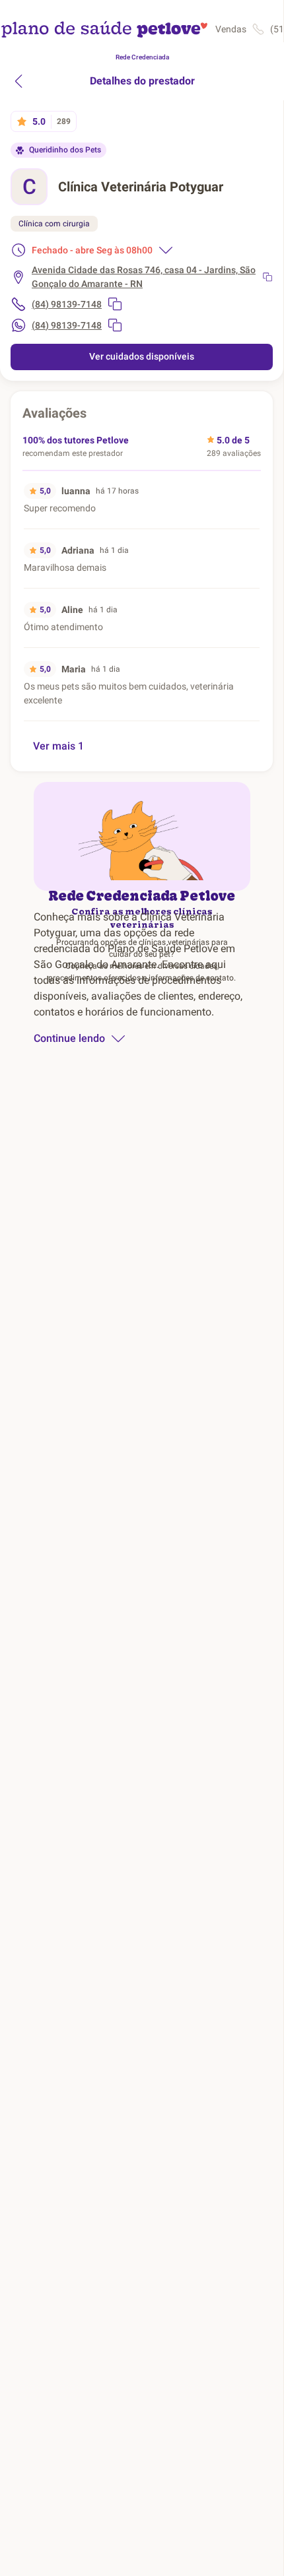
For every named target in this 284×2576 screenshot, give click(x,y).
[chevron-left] (18, 81)
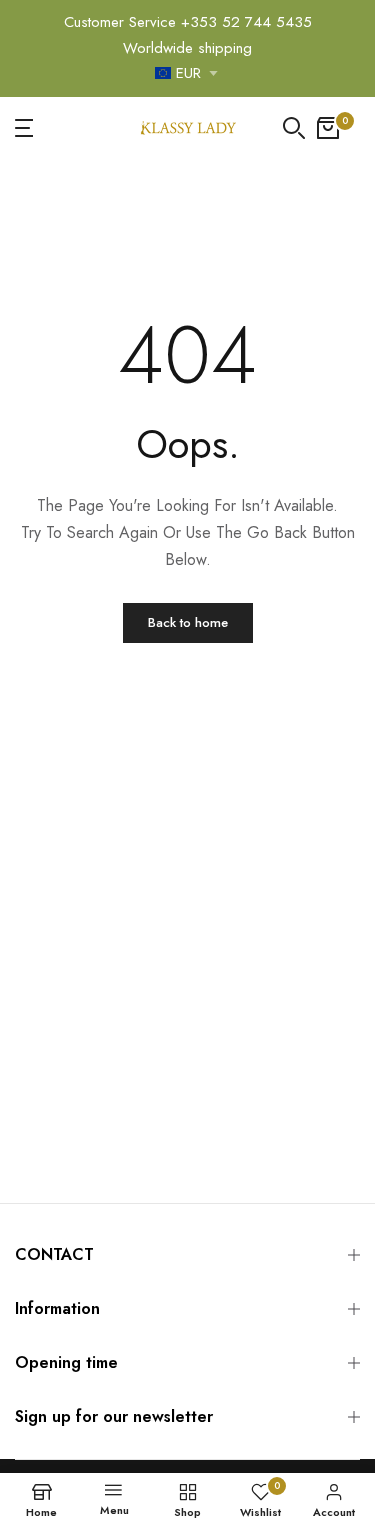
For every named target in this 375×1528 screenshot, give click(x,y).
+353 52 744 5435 (246, 22)
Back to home (188, 622)
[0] (328, 128)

About this exercise
Only lines holding the word "give" belong in the answer; copy all of them from the records.

Your response
For every named target in this 284×2576 screenshot, give click(x,y).
For every named target in this 375×1528 screenshot, give click(x,y).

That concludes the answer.